Output all entries verbatim.
= Beginning of Section =
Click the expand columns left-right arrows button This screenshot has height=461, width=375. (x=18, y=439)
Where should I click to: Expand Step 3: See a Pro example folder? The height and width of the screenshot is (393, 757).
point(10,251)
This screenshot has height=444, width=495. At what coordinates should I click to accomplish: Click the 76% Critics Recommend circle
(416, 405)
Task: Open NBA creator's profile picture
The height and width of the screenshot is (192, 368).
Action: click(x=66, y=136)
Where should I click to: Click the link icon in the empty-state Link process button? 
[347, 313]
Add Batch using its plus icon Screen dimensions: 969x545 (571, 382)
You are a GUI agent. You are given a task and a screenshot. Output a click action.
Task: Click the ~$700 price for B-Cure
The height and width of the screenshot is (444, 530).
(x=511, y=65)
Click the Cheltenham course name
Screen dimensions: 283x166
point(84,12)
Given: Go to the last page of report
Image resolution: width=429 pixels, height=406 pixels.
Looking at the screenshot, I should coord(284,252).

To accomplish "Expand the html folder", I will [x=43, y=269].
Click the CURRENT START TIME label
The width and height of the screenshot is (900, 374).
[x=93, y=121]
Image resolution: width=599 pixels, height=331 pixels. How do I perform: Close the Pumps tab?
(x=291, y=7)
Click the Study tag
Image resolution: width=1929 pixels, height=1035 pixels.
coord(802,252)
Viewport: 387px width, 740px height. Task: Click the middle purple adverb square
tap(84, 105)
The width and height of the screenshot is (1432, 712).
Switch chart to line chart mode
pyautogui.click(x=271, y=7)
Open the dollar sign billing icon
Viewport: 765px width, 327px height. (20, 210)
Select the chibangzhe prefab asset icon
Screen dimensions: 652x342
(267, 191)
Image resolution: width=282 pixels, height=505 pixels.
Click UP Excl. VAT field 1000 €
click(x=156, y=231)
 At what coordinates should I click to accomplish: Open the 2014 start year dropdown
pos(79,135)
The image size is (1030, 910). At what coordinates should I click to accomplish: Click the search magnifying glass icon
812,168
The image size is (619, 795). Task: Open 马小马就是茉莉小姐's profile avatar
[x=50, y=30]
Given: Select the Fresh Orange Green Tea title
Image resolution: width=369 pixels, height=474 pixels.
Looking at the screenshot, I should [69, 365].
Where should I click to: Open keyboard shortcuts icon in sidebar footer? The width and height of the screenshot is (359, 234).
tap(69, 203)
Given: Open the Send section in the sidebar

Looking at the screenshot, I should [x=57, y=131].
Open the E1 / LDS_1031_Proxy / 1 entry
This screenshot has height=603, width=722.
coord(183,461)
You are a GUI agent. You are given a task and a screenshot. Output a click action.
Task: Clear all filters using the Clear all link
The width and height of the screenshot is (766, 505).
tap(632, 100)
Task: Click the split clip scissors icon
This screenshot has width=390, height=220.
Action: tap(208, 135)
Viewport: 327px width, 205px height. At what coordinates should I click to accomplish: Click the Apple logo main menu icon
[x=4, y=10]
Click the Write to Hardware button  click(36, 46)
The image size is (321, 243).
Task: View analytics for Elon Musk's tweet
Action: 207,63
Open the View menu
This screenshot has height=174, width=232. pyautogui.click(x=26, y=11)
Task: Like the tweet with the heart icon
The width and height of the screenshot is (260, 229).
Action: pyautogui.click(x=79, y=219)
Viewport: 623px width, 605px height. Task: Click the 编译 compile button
= End of Section =
**REPLY**
Click the expand columns left-right arrows button This screenshot has height=461, width=375. (x=18, y=439)
Where should I click to: Expand Step 3: See a Pro example folder? The height and width of the screenshot is (393, 757).
point(10,251)
This screenshot has height=444, width=495. At what coordinates should I click to accomplish: Click the 76% Critics Recommend circle
(416, 405)
Task: Open NBA creator's profile picture
The height and width of the screenshot is (192, 368).
Action: click(x=66, y=136)
Where should I click to: Click the link icon in the empty-state Link process button? 
[347, 313]
Add Batch using its plus icon Screen dimensions: 969x545 (571, 382)
You are a GUI agent. You are given a task and a screenshot. Output a click action.
Task: Click the ~$700 price for B-Cure
The height and width of the screenshot is (444, 530).
(x=511, y=65)
Click the Cheltenham course name
Screen dimensions: 283x166
point(84,12)
Given: Go to the last page of report
Image resolution: width=429 pixels, height=406 pixels.
Looking at the screenshot, I should coord(284,252).

To accomplish "Expand the html folder", I will [x=43, y=269].
Click the CURRENT START TIME label
The width and height of the screenshot is (900, 374).
[x=93, y=121]
Image resolution: width=599 pixels, height=331 pixels. How do I perform: Close the Pumps tab?
(x=291, y=7)
Click the Study tag
Image resolution: width=1929 pixels, height=1035 pixels.
coord(802,252)
Viewport: 387px width, 740px height. Task: Click the middle purple adverb square
tap(84, 105)
The width and height of the screenshot is (1432, 712).
Switch chart to line chart mode
pyautogui.click(x=271, y=7)
Open the dollar sign billing icon
Viewport: 765px width, 327px height. (20, 210)
Select the chibangzhe prefab asset icon
Screen dimensions: 652x342
(267, 191)
Image resolution: width=282 pixels, height=505 pixels.
Click UP Excl. VAT field 1000 €
click(x=156, y=231)
 At what coordinates should I click to accomplish: Open the 2014 start year dropdown
pos(79,135)
The image size is (1030, 910). At what coordinates should I click to accomplish: Click the search magnifying glass icon
812,168
The image size is (619, 795). Task: Open 马小马就是茉莉小姐's profile avatar
[x=50, y=30]
Given: Select the Fresh Orange Green Tea title
Image resolution: width=369 pixels, height=474 pixels.
Looking at the screenshot, I should [69, 365].
Where should I click to: Open keyboard shortcuts icon in sidebar footer? The width and height of the screenshot is (359, 234).
tap(69, 203)
Given: Open the Send section in the sidebar

Looking at the screenshot, I should [x=57, y=131].
Open the E1 / LDS_1031_Proxy / 1 entry
This screenshot has height=603, width=722.
coord(183,461)
You are a GUI agent. You are given a task and a screenshot. Output a click action.
Task: Clear all filters using the Clear all link
The width and height of the screenshot is (766, 505).
tap(632, 100)
Task: Click the split clip scissors icon
This screenshot has width=390, height=220.
Action: tap(208, 135)
Viewport: 327px width, 205px height. At what coordinates should I click to accomplish: Click the Apple logo main menu icon
[x=4, y=10]
Click the Write to Hardware button  click(36, 46)
The image size is (321, 243).
Task: View analytics for Elon Musk's tweet
Action: 207,63
Open the View menu
This screenshot has height=174, width=232. pyautogui.click(x=26, y=11)
Task: Like the tweet with the heart icon
The width and height of the screenshot is (260, 229).
Action: pyautogui.click(x=79, y=219)
Viewport: 623px width, 605px height. Task: Click the 编译 compile button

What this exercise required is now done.